A great time to be a child in China.
In many ways this is a wonderful time to be a child in China. With the one-child policy now in effect for some 35 years, almost every child is a wanted child. Even the pro-male baby bias is diminishing. It is true that the latest data still shows almost 120 baby boy births registered for every 100 girl births. It is illegal for medical personnel to reveal the gender of an in utero fetus, so abortions of females have lessened. Also, personal conversations as well as newspaper reports indicate a growing equal acceptance of boy or girl babies and several young couples told me they hoped their child would be a girl.
Children are often so valued that there is a danger of permissiveness as the child is treated as a “little emperor” or “empress”. And since grandparents will have only one grandchild, that grandchild is often the focus of extra attention, love and gifts.
While tragically there are still too many pockets of poverty, hunger and high infant mortality rates, over all trends for these matters are positive.
It was interesting to me that the matter of children participating in household chores is not an issue. “Children don’t do chores. Children study. Any parent who expects the child to participate in household care is irresponsible.” I was told this more than once.
As I watched children go to kindergarten, be on the street, or enjoy food, they seemed to be quite content.
An anxious time to be a child in China. But not everything is ideal. There is tremendous pressure on the child to be perfect, to get into the best school, especially for boys to bring honor to the family name.

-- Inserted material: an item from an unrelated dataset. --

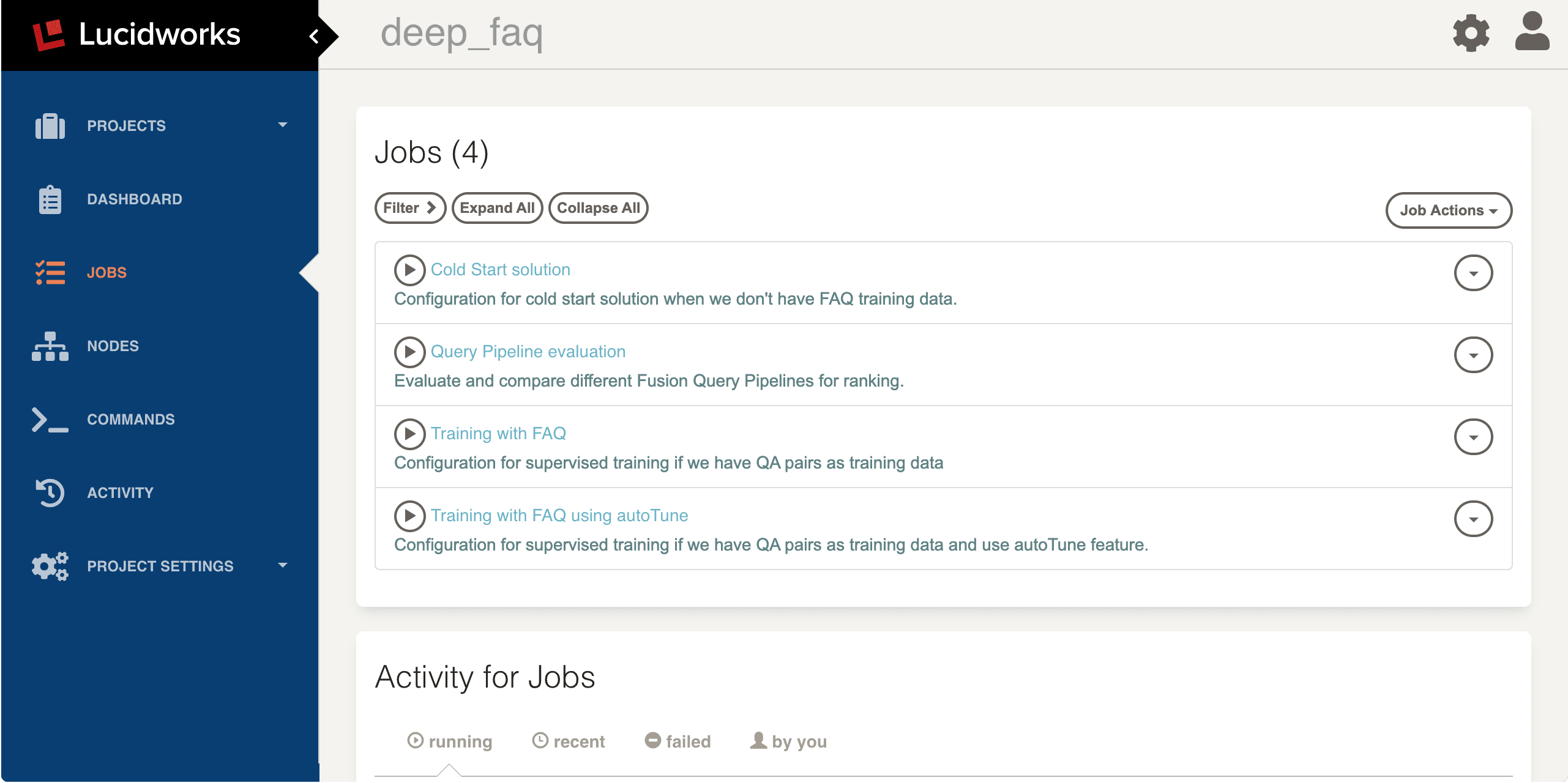
Task: Open the Nodes view from sidebar
Action: [113, 346]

Virtually all kindergartens and primary schools now have police guards at school entrances. This is in response to at least 7 attacks this year in which raging “maniacs” have attacked and killed children even as they sat in their classrooms. While the resulting number of deaths is well under 100, the news of this terrorism on children naturally has caused great anxiety for teachers, parents, and children.
There is also obvious anxiety in many youth in their late teens and early twenties. Many, especially from poor rural areas, have flocked t o the city. There they produce all those “made in China” goods. They live in cramped dormitories, work very long hours with minimum days off and send almost all their earnings home to poor parents. It takes its toll. While I was in Shen Zhen the 11th suicide of the year for this group was reported. Anxiety spreads through all of these youths and their families back home.

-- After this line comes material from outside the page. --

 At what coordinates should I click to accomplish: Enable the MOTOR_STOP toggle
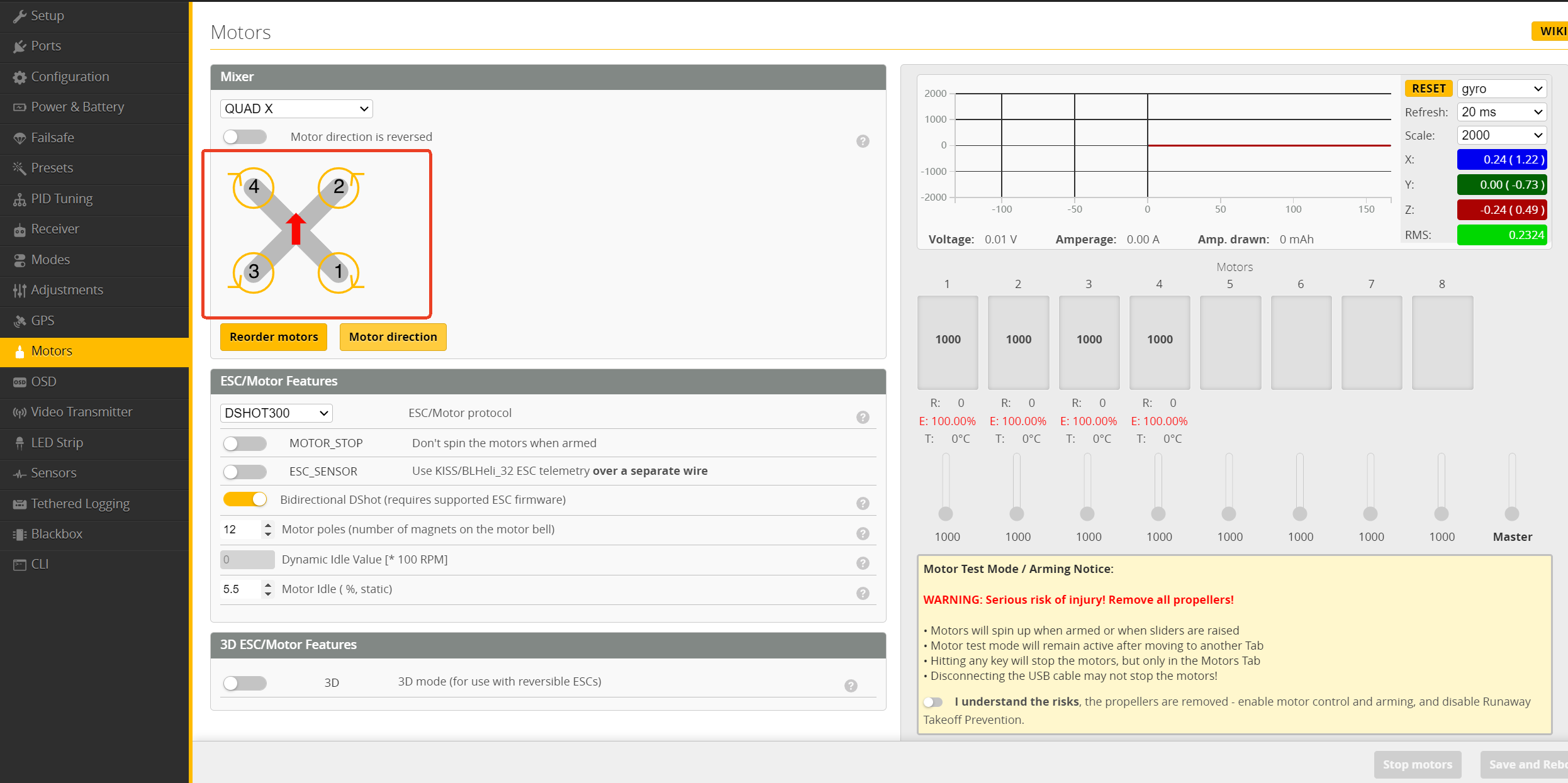245,443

The national government in Beijing recently called a conference on a new parent-child issue. Surveys indicate that among the most financially successful private entrepreneurs 90% stated they hoped their child would continue their business. Yet when the children were polled, 95% said they did not want to eventually take over their parents’ enterprises.
A time for shaping the future of the world. Each morning I watched kindergartners happily enter their kindergarten. One morning they gathered outside for a moving and very patriotic national flag raising ceremony. As I watched, it hit me again: The 19th century was the century when Great Britain ruled the world. The 20th century saw the USA as the number one world power. The 21st century will be the century of China dominance. I can only hope and pray that those Chinese kindergarteners raising that flag today, who will be the leaders of the world tomorrow, will lead all of us into ways of peace, prosperity and mutual respect and into a world in which all children can live fulfilling lives.